The strengths of our study are: i) minimal loss of follow-up regarding complete abortion or secondary curettage; ii) systematically performed follow-up examination in house in a standardized manner.
The retrospective character and thus leading to recall bias of the patients, especially regarding side effects (insufficient information given by the patients) represent limitation of our study. Our results describe no correlation between physical parameters such as age or weight, parity or previous vaginal deliveries and the success of Misoprostol. Still, our study strengthens former results from other studies regarding the effectivity and safety and gives additional assumption that previous pregnancies and deliveries do have an impact to the outcome. Because of recall bias it is possible that individual findings to side effects are left unmentioned in follow-up examinations but as we attended a standardized questionnaire in every follow-up visitation we collected at least one answer from every patient and the results are similar to aforementioned studies.

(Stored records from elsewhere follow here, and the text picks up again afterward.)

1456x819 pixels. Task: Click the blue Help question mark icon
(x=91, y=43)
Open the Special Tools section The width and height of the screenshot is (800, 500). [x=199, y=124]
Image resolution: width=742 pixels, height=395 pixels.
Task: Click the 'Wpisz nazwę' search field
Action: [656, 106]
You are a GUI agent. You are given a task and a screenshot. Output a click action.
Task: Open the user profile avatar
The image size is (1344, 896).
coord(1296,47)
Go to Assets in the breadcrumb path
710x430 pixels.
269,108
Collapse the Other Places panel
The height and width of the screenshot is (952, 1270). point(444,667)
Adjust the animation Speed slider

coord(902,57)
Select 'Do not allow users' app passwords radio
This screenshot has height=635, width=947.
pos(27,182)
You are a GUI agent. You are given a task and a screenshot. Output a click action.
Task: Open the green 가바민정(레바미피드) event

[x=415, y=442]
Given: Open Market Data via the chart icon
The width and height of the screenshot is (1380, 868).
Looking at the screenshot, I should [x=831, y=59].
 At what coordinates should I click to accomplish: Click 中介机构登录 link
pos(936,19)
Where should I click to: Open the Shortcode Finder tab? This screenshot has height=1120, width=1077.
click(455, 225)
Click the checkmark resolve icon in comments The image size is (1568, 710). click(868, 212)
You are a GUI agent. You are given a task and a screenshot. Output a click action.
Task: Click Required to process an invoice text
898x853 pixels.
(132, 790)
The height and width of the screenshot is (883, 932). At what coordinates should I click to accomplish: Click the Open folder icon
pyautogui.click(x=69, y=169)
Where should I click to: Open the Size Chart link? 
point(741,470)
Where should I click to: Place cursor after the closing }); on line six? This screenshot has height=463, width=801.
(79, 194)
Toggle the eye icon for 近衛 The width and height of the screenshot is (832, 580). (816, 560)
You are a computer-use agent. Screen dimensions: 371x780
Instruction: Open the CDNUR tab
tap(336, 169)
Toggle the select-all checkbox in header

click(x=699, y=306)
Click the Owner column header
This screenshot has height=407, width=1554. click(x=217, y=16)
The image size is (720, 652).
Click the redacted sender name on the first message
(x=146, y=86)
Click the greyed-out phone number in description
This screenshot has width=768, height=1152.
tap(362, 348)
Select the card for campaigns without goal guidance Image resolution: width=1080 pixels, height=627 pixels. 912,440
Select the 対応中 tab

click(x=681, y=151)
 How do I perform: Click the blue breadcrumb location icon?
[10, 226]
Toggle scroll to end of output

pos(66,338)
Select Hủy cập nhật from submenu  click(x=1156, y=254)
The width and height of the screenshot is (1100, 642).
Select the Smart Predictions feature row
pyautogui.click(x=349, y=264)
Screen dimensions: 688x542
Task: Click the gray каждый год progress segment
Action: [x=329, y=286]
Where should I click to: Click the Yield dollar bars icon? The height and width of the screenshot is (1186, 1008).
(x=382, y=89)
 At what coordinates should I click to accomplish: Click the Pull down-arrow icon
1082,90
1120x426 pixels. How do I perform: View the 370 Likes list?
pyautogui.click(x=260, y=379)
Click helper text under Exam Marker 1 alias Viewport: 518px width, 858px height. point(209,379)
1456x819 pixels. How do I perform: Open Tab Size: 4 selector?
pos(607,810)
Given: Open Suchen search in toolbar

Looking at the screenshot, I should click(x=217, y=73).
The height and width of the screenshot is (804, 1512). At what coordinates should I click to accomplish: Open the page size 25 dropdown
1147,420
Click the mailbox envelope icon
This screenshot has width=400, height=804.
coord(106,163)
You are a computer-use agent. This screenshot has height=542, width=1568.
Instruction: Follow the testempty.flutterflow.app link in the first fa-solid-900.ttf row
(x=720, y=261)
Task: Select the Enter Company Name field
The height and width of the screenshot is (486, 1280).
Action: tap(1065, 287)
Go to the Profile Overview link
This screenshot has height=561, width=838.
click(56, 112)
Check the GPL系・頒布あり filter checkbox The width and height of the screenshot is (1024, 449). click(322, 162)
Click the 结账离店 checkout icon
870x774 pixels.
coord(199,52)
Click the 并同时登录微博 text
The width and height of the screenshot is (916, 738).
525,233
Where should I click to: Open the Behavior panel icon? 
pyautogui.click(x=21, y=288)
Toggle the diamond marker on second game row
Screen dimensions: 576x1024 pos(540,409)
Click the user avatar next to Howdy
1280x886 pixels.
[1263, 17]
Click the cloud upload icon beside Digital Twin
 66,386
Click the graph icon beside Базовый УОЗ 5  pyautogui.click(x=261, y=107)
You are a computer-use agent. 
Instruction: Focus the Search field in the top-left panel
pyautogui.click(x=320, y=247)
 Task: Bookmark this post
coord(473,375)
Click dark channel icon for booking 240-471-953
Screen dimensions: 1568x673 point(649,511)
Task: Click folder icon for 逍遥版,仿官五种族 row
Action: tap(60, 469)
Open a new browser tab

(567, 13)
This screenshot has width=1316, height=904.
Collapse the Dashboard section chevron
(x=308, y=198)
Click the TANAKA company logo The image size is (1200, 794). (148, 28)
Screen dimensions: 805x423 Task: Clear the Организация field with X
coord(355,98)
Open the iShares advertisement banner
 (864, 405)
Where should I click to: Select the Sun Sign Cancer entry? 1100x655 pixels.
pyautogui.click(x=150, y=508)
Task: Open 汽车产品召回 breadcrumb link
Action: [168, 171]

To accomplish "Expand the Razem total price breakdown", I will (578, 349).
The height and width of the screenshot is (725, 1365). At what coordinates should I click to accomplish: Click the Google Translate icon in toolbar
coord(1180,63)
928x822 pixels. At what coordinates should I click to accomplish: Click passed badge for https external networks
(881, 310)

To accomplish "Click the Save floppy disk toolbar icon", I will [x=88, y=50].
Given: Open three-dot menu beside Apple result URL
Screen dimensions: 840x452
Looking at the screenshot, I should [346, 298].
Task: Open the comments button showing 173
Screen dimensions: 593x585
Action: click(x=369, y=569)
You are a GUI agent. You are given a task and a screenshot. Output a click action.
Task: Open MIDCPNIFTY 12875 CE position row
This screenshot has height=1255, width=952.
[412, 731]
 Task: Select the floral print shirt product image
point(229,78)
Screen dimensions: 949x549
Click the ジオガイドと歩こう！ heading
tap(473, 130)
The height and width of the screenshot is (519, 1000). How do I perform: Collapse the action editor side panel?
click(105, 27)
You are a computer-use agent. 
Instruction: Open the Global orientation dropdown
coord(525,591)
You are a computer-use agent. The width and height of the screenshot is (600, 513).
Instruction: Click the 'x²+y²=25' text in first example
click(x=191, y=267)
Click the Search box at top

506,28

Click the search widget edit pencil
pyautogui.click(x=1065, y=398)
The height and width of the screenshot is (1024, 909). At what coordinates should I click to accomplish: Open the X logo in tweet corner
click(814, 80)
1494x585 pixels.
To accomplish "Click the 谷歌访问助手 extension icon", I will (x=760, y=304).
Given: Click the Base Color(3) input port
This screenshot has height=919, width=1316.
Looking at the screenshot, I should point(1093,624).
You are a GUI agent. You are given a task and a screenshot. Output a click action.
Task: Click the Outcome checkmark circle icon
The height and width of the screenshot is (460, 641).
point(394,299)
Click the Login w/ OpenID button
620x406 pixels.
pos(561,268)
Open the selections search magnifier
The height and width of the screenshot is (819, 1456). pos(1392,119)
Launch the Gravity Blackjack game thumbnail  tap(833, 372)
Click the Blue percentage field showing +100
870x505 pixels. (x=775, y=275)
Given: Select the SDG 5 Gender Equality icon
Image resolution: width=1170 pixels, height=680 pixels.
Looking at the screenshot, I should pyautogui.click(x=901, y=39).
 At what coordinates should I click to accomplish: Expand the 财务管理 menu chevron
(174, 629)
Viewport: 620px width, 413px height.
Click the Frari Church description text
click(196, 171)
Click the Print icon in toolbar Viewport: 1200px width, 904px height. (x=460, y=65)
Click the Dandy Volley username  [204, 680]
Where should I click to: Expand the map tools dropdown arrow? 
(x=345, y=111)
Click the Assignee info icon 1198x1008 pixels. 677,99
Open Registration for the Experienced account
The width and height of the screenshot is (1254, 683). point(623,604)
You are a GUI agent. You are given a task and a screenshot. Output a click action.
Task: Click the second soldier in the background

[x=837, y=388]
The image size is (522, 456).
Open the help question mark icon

In conclusion, our study provides evidence that Misoprostol is safe and has few side effects. Thus, also considering other mentioned studies we propose to encourage patients and gynecologists in choosing the medical route administering Misoprostol instead of standardized suction curettage for early miscarriage. However, patients with a history of cesarean section may need to undergo a more detailed medical examination to find out whether or not they would be suitable for Misoprostol. We suggest that larger evaluations in clinics are needed to make the administration even safer and more predictable also to avoid a prolonged course of treatment in this exceptional situation. This scientifically evidence could encourage pharma industries to register Misoprostol not only as a gastric ulcer treatment but to fully license it as a basic and much needed drug in gynecology.